Given problem - List each line of the records below that contains the string "Instruction", treating uppercase and lowercase letters as distinct.
====== Listing
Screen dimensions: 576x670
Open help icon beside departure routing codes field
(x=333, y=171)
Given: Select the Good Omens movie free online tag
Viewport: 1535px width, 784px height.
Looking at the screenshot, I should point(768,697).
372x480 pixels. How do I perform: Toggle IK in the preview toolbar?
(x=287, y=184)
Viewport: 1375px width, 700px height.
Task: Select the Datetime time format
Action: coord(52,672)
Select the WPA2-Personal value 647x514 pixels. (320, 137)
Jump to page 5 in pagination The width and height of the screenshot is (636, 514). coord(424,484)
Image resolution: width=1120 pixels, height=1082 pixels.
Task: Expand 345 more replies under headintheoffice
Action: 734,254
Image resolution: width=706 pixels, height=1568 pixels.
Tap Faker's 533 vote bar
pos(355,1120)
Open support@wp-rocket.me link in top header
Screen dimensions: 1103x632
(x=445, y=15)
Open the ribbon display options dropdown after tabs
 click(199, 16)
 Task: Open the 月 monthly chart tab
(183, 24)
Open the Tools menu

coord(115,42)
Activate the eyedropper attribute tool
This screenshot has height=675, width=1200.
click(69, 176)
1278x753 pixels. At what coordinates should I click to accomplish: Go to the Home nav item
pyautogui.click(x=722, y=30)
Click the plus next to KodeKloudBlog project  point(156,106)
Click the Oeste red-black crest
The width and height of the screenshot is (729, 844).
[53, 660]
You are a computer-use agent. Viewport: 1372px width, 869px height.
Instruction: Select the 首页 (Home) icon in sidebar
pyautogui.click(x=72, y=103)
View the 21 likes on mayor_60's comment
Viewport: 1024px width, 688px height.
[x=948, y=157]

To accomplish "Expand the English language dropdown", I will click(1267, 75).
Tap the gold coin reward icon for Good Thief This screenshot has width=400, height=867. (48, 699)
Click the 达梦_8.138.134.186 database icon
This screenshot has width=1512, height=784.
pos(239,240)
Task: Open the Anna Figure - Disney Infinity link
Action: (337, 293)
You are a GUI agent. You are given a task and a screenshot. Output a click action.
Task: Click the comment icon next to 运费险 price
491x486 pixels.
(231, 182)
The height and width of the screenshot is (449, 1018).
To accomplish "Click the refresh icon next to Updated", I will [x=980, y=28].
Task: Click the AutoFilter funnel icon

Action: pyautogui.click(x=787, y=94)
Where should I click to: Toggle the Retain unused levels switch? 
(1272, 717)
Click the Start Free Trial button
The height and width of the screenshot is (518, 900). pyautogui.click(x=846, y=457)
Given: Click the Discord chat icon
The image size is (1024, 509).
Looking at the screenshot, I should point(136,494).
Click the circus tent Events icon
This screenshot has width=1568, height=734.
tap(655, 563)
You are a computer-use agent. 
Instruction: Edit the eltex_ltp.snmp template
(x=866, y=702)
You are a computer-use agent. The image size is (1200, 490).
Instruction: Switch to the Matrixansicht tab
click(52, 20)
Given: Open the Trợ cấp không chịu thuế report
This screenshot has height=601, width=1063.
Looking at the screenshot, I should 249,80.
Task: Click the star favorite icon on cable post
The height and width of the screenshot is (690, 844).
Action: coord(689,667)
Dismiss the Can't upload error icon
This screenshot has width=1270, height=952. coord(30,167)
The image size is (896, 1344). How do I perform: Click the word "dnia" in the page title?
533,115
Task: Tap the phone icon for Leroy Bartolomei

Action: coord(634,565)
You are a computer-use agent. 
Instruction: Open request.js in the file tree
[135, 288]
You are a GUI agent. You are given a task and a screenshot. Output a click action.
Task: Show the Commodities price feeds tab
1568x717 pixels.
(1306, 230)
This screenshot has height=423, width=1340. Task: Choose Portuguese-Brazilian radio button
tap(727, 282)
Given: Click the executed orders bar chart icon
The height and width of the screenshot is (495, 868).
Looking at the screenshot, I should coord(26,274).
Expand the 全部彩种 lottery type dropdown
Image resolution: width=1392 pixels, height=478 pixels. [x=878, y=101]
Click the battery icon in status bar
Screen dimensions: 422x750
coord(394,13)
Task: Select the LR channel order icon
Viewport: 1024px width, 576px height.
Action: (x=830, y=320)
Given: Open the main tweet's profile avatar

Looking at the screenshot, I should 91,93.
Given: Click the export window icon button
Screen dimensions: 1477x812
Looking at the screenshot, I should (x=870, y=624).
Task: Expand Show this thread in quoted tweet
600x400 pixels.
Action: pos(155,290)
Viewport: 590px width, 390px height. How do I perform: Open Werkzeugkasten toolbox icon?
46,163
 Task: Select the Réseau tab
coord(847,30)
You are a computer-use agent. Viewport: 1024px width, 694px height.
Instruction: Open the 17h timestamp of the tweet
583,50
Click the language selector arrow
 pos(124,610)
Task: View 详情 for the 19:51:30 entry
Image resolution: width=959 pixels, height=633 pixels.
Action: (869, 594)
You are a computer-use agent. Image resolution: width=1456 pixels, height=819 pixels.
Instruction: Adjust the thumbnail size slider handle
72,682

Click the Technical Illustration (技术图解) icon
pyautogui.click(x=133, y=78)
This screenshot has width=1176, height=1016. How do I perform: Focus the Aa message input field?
============
The result -
Instruction: Select the 首页 (Home) icon in sidebar
Instruction: Edit the eltex_ltp.snmp template
Instruction: Switch to the Matrixansicht tab
Instruction: Open request.js in the file tree
Instruction: Open the 17h timestamp of the tweet
Instruction: Adjust the thumbnail size slider handle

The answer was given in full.